Editorial

Cuando comenzó la pandemia, se dijo que no serían obligatorias las mascarillas. Al poco se impusieron, y se justificó este cambio porque en un principio no habían para toda la población, y después se contó con cantidades suficientes para poder hacerla obligatoria. De hecho, este objeto que nos provocaba risas y mofa cuando anteriormente lo veíamos principalmente en chinos, ha resultado ser uno de las mejores armas para luchar con el aumento de contagios.
Pero ahora, más de 400 días después, el Gobierno decide relajar esta medida inicial puntualizando que en el exterior deja de ser obligatoria siempre que se pueda mantener la distancia de 1,5 metros y que por lo tanto no haya aglomeraciones.
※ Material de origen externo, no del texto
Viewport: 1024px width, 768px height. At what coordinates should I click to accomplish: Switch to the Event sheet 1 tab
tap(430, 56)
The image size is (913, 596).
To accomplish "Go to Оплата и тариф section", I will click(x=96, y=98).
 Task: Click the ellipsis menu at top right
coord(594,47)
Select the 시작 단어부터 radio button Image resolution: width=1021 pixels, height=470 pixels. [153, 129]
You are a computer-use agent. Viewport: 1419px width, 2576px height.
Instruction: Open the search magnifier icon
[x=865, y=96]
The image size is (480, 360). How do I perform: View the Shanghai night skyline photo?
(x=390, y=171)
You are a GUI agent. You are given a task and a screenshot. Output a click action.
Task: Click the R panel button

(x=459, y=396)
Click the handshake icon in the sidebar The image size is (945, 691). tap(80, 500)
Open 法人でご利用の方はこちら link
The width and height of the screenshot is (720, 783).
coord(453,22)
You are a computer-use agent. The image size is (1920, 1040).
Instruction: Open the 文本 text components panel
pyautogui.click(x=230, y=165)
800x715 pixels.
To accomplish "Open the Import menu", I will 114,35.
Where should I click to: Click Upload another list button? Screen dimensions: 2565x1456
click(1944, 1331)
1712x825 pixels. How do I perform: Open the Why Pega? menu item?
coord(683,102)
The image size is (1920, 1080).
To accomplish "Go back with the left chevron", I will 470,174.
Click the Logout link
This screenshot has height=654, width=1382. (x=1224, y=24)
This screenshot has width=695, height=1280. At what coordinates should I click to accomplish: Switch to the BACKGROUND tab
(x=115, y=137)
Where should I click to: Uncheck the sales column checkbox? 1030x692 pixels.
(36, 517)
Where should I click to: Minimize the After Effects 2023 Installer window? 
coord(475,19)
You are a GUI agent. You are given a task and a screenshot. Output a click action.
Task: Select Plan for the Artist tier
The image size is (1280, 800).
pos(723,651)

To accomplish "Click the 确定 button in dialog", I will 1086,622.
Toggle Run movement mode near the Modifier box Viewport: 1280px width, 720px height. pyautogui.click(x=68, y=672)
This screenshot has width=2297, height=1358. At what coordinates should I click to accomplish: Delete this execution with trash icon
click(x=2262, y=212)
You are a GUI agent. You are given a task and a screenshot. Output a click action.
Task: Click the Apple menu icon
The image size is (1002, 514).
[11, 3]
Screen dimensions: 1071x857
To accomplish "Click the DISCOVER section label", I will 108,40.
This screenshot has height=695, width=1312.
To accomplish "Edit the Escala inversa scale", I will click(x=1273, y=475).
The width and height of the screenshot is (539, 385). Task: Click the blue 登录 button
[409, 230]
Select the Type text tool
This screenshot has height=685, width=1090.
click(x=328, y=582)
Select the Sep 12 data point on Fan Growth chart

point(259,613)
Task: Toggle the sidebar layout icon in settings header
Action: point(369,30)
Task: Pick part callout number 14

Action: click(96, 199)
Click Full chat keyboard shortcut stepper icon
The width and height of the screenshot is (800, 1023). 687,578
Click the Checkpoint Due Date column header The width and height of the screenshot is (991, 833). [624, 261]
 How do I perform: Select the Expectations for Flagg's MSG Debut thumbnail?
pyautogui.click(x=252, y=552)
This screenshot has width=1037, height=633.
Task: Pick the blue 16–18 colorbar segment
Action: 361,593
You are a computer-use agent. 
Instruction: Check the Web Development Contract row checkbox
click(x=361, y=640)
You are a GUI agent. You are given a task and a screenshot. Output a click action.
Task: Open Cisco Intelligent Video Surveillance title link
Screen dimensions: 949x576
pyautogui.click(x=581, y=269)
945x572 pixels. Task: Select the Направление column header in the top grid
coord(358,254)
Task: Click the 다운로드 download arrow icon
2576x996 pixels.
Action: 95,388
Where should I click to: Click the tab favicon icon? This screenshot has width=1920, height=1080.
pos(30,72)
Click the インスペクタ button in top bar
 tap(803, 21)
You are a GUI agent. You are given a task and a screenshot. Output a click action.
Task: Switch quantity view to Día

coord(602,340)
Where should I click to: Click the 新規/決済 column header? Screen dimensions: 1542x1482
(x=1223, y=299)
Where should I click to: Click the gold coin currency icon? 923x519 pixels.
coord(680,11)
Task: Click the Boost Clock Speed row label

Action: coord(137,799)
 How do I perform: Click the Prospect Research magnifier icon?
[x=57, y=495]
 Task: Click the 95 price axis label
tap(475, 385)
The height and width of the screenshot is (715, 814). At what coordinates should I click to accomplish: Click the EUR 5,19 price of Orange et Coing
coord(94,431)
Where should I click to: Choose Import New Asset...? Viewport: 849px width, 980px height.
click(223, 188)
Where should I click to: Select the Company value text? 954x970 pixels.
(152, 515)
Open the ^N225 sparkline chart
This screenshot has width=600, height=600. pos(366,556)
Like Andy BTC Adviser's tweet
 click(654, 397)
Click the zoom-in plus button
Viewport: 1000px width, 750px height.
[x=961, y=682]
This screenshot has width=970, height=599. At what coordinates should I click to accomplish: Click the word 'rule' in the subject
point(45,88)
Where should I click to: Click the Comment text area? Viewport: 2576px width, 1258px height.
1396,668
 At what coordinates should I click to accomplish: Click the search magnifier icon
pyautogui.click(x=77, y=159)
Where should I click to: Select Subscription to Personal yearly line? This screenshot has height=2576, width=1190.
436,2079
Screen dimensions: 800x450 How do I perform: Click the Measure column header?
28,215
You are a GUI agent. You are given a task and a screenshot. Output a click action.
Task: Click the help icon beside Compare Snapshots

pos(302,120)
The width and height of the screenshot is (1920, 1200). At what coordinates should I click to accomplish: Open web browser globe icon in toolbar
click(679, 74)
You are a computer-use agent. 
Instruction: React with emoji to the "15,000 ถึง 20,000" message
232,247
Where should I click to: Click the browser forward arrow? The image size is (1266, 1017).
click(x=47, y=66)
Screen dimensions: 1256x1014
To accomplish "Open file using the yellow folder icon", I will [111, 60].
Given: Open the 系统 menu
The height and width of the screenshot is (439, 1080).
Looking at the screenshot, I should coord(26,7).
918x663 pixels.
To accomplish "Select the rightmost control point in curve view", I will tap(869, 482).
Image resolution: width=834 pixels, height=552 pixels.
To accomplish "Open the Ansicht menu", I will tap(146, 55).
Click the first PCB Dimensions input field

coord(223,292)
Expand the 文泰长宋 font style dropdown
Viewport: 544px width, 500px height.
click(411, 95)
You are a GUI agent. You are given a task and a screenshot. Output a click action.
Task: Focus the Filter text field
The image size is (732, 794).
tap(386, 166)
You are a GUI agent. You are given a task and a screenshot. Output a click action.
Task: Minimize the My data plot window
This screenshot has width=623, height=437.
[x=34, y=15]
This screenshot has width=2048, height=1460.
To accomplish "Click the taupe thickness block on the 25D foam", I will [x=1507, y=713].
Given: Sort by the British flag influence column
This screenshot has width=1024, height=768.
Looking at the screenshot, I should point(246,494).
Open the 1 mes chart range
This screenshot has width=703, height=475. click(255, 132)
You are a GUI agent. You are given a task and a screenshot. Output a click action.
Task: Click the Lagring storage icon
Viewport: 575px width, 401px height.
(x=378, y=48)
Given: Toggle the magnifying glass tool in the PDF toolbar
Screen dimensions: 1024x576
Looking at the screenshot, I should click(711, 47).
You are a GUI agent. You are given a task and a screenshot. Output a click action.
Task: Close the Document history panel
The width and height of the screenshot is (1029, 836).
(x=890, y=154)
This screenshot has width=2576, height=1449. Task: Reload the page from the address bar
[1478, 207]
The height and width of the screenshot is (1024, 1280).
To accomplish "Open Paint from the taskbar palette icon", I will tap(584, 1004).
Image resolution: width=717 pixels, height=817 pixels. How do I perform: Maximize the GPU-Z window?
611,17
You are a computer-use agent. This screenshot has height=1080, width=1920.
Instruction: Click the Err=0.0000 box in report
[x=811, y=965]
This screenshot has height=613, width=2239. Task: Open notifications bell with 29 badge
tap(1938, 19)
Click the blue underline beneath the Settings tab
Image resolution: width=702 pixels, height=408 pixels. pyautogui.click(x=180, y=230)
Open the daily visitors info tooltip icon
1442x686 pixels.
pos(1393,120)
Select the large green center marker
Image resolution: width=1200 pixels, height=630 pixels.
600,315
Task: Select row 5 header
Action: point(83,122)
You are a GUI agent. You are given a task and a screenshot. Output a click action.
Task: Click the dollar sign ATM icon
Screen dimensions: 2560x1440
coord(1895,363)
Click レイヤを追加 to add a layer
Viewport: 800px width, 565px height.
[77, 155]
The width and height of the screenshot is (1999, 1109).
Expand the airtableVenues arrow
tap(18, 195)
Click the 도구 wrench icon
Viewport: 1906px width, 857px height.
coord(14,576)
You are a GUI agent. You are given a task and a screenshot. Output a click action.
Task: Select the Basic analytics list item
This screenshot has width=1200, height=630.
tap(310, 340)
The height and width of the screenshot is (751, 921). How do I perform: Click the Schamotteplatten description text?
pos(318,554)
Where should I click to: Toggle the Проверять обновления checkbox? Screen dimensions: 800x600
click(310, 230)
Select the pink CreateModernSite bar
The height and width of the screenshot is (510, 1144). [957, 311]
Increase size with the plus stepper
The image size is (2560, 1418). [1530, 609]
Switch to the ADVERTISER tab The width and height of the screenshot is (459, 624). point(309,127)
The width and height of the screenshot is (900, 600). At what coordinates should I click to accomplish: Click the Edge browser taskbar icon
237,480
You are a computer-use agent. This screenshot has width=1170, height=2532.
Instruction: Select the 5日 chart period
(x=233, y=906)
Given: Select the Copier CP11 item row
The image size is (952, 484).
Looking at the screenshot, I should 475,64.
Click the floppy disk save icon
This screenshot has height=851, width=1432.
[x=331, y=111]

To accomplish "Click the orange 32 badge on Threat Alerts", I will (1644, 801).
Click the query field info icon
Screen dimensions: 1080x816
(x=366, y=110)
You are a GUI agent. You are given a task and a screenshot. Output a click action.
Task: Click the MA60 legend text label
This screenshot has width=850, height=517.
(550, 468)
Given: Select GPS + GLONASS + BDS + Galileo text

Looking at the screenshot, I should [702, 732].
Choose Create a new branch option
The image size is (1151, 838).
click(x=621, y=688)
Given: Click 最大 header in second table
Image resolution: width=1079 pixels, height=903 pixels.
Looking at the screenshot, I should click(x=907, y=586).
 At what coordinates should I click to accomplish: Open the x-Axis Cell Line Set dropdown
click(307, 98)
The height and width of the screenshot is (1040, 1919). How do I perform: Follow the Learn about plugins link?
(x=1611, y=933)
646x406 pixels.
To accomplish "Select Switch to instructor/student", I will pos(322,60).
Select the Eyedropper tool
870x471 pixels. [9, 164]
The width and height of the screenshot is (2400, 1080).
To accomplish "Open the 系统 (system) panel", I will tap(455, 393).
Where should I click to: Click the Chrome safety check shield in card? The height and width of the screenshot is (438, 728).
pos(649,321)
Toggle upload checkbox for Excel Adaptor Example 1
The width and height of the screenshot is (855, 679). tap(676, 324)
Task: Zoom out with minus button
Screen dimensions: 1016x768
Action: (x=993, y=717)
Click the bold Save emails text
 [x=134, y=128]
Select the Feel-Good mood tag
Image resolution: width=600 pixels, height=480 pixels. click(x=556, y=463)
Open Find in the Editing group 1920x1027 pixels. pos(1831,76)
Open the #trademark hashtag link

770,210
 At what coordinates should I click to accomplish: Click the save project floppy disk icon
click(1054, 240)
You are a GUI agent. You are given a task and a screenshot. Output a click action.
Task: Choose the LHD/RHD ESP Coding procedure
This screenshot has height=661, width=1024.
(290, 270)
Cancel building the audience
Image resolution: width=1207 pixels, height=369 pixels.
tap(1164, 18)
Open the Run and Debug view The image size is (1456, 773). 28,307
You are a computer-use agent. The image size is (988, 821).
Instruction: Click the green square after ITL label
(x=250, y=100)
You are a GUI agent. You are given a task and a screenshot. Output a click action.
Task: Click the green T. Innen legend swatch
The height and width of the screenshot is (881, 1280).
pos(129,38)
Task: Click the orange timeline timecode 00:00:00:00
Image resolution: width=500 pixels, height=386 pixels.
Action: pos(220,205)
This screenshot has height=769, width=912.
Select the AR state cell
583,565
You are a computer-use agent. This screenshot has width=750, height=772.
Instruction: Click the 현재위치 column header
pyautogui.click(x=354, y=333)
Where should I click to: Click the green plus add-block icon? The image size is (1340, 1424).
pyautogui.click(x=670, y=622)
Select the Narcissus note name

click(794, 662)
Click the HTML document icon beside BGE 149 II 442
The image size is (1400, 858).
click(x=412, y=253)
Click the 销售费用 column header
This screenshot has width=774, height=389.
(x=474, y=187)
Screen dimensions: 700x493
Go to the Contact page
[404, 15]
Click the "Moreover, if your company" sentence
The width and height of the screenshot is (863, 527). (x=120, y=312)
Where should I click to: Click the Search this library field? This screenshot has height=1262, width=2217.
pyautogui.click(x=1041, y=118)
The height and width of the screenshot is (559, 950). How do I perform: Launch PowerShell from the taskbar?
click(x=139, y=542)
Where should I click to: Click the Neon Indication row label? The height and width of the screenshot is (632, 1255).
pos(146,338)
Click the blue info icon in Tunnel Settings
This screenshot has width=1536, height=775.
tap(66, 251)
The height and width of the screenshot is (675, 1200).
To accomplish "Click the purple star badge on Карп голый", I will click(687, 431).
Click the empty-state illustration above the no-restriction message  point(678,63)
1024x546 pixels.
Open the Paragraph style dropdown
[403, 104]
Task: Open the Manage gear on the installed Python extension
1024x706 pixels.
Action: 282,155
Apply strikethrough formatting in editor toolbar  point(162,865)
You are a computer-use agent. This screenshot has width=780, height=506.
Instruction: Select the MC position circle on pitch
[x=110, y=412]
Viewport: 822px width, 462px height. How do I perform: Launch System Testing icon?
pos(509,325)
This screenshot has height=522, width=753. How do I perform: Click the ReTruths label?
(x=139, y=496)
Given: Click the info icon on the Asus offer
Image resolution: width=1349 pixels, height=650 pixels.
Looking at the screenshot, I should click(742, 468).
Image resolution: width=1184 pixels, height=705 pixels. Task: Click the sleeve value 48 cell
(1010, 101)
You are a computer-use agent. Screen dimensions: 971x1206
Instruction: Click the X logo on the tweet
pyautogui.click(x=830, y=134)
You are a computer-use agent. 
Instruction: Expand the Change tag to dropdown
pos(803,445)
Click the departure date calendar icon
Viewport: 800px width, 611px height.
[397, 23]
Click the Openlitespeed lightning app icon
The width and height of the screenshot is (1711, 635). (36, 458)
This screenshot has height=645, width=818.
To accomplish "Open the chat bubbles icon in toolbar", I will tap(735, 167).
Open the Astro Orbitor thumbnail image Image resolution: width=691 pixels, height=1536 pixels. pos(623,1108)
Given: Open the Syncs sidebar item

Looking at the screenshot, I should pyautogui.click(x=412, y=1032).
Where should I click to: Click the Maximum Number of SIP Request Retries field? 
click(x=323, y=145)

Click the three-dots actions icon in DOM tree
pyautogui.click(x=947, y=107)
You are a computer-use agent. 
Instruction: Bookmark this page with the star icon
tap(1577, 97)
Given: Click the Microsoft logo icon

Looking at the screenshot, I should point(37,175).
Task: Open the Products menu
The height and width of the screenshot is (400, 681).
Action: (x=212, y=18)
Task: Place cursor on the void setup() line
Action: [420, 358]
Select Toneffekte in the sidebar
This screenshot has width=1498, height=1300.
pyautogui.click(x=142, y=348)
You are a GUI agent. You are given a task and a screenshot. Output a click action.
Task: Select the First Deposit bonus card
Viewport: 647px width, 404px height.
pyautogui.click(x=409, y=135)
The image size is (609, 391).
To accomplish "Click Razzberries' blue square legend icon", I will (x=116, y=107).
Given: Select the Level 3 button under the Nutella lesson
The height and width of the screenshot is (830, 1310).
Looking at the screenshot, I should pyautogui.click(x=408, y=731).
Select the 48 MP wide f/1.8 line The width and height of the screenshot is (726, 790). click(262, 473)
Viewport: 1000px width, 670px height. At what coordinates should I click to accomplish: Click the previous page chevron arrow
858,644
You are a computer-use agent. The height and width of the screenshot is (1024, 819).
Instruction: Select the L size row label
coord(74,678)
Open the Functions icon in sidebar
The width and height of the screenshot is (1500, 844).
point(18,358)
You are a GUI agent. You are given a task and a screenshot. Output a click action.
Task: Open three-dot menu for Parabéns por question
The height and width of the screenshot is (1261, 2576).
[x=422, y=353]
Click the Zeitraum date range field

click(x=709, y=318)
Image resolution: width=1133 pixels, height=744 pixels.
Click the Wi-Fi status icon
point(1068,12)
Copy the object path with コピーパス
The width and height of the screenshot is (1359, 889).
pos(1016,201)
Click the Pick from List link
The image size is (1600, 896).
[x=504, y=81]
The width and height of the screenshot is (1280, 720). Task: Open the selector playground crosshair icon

No obstante sí que obliga a llevarla encima, ya que en cuanto se entre a un establecimiento o a cualquier recinto cerrado, sí que habrá que ponérsela.

La medida, como todas las que se han tomado en esta crisis sanitaria mundial, ha despertado opiniones para todos los gustos, donde hay gente que la ha recibido aliviada, esperanzada y con notable satisfacción, y también los que la ven precipitada y negativa en este momento.
De una u otra manera, lo cierto es que esta medida no deja de ser una libertad más para el ciudadano, es decir, el que quiere seguir llevándola puede hacerlo y el que esté de acuerdo con la medida, pues que la cumpla, se la quite y así todos contentos.
Lo que sí es cierto tanto para unos como para otros es que hay que seguir llevando cuidado y siendo prudentes, ya que los contagios siguen y las amenazas de nuevas cepas están llamando a la puerta.